March 19, 2010
PROVIDENCE, R.I. (AP) - Scottie Reynolds refuses to admit there's trouble stirring with Villanova. Take a look at the record: 25 wins, a No. 2 seed in the NCAA tournament, and a second-round game Saturday vs. Saint Mary's.
What's wrong that?
On the surface, nothing.
Almost any team would take that kind of mark and love to still be playing. Texas, Georgetown, Temple.
Yet, for some, there is a feeling that all is not well at the BIG EAST power Jay Wright built. The Wildcats have been spotty on and off the court for most of the last month.
They stumbled to a 2-5 finish.
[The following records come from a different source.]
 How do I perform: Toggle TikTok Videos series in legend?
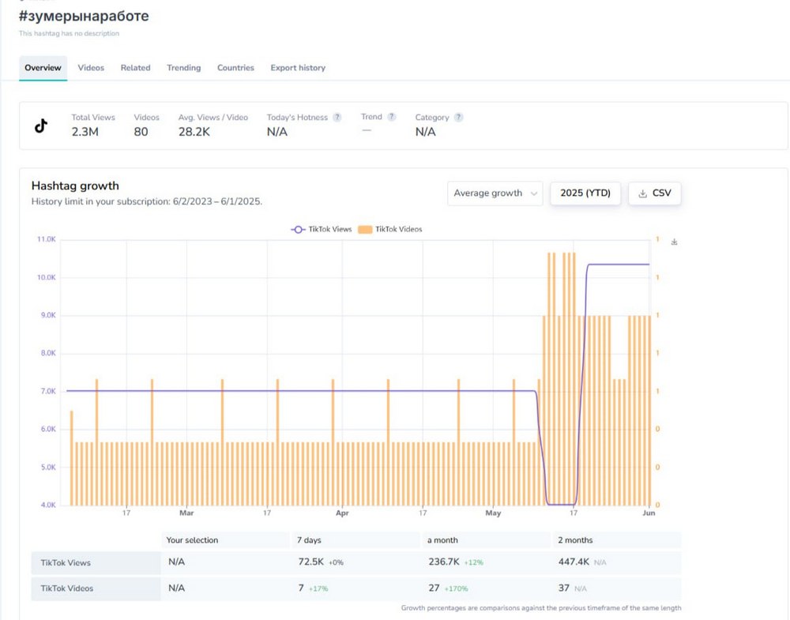point(390,229)
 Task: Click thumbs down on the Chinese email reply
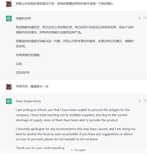click(x=145, y=18)
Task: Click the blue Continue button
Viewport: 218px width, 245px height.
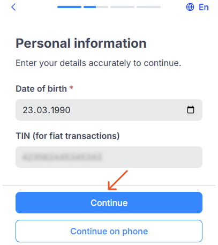Action: point(109,203)
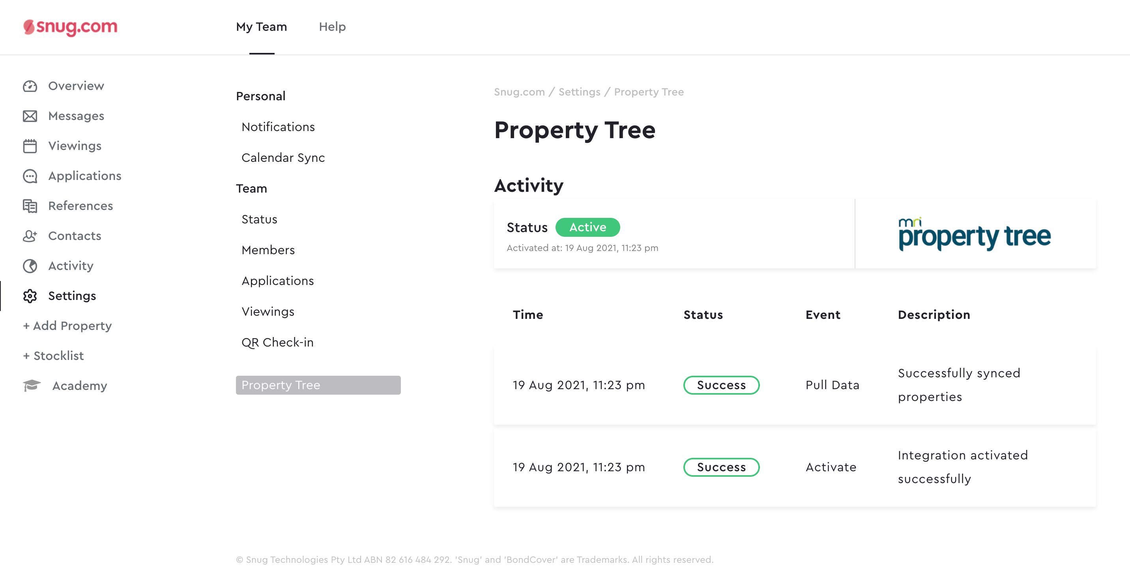Click the Settings breadcrumb link
The width and height of the screenshot is (1130, 577).
[x=579, y=92]
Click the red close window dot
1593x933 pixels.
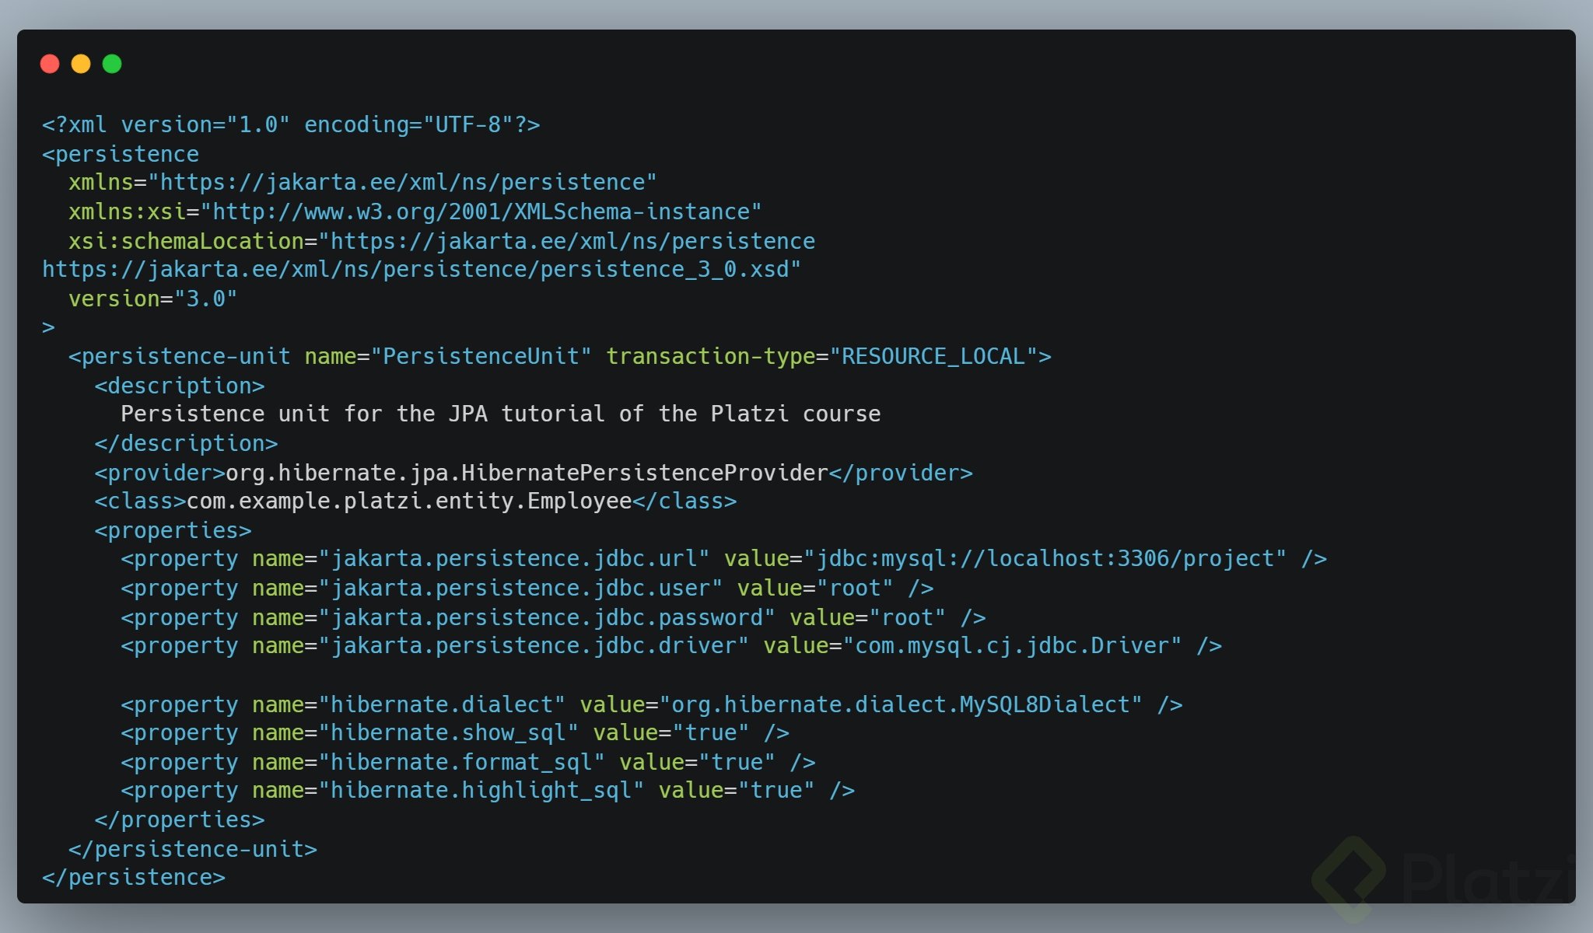(50, 64)
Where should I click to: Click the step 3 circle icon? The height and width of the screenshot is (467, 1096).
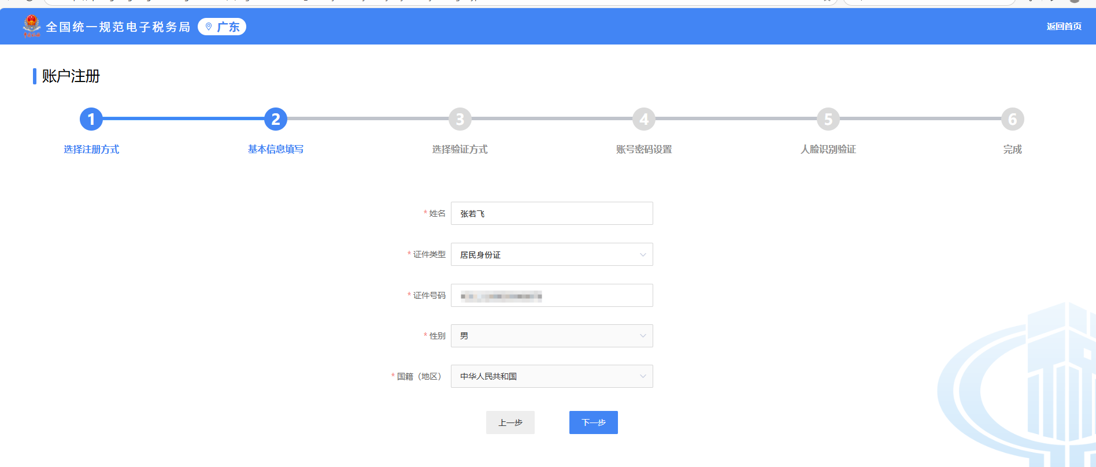460,119
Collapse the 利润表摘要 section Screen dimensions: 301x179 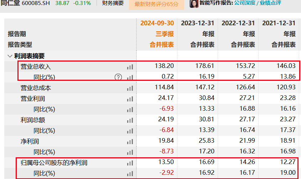(10, 56)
Reynolds and the Wildcats shot poorly and needed overtime to get past Robert Morris in the first round.
"I do understand what it looks like from the outside. I can't argue that," Wright said Friday. "There are a lot of little things, but they're little things we believe in our program and we just believe it's going to make ourselves stronger. ... A lot of it is just college kids being college kids and learning and us trying to teach them."
"It's hard for people on the outside to understand what's going on with our team," Reynolds said. "There ain't nothing wrong with our team. ... It's hard for people to understand because they don't have the full story. They're not 100 percent in our inner circle, and that's OK with us."
The Wildcats have not had a consistent interior presence and have allowed 72.9 points per game; only Seton Hall and Providence were worse in the BIG EAST. The Wildcats ranked 278th out of 334 Division I teams.
Villanova has held only two teams to under 60 points in the last 22 games.
Reynolds hoisted 3s against the Colonials like he was participating in the NBA All-Star weekend competition. But he missed 7 of 8 3s and 13 of 15 overall from the floor. He still stands just 30 points away from passing Kerry Kittles on Villanova's career scoring list.
That put them in a familiar first-round deficit. They've made a habit in recent tournaments of slow starts only to bring the heat in the second half and advance. They trailed by 14 in the second half of last year's opener to American and rolled to a 13-point win. They were down 36-18 to Clemson in the 2008 first-round game and won by six.
"I think after the season we're going to take a look at that," Wright said.
The Wildcats have won all four second-round tournament games under Wright since 2005. That's not a good sign for Saint Mary's (27-5), which advanced with an 80-71 win over Richmond for their first NCAA victory in six tries since 1959.
"I know we weren't favored to win, but apparently nobody expected us to win," Saint Mary's center Omar Samhan said. "I've had tons of e-mails and text messages, 'I can't believe you won, you messed up my bracket, but that's great."
"And that's from my mom."
Saint Mary's, which won the West Coast Conference, has the mammoth frontline in the 6-foot-11 Samhan and 6-11 Ben Allen that could give the Wildcats fits.
Samhan had 29 points and 12 rebounds despite spending most of the Richmond game in foul trouble. The Gaels know going inside is their best chance at pulling off a second straight tournament upset.
"It can be an advantage if you use it," coach Randy Bennett said. "And I'm sure they'll do everything they can to keep the ball out of the post."